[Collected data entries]
========================================================================
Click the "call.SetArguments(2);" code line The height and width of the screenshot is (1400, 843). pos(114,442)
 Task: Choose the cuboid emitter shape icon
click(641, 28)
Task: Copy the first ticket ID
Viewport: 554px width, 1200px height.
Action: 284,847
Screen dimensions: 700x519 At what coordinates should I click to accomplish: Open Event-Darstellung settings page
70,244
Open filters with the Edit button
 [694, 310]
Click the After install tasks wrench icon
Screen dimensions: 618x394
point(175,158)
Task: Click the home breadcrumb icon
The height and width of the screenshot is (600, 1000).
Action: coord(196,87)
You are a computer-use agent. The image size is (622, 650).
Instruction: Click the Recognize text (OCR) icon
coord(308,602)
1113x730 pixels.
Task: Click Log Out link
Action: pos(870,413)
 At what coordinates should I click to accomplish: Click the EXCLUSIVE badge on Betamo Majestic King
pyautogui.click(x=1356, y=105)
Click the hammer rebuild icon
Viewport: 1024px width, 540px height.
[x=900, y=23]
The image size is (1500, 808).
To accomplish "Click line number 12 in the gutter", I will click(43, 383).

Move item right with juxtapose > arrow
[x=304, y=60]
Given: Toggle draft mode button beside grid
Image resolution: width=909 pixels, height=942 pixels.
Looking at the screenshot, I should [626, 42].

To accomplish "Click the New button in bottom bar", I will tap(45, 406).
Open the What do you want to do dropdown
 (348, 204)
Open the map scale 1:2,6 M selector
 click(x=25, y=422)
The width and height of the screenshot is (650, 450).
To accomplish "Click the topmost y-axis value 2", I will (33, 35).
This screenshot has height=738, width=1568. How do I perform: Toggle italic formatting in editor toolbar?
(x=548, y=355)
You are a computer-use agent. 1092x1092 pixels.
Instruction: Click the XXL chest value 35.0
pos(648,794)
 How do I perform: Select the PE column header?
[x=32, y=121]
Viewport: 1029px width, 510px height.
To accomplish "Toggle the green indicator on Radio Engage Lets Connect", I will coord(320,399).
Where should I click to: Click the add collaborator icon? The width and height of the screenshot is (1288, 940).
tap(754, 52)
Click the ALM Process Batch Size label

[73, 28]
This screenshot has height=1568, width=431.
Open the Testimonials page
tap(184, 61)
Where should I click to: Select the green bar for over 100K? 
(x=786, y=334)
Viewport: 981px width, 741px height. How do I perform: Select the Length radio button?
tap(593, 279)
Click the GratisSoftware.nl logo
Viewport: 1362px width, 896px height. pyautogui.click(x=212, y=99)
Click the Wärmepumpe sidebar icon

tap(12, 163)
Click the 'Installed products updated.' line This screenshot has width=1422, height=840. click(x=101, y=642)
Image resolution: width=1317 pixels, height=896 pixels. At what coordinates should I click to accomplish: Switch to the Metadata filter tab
========================================================================
> [Task goal]:
Above are some lines. Repeat exactly, and only, those from the line that has "Click the GratisSoftware.nl logo" through the line that has "Click the 'Installed".

> [Exercise output]:
Click the GratisSoftware.nl logo
Viewport: 1362px width, 896px height. pyautogui.click(x=212, y=99)
Click the Wärmepumpe sidebar icon

tap(12, 163)
Click the 'Installed products updated.' line This screenshot has width=1422, height=840. click(x=101, y=642)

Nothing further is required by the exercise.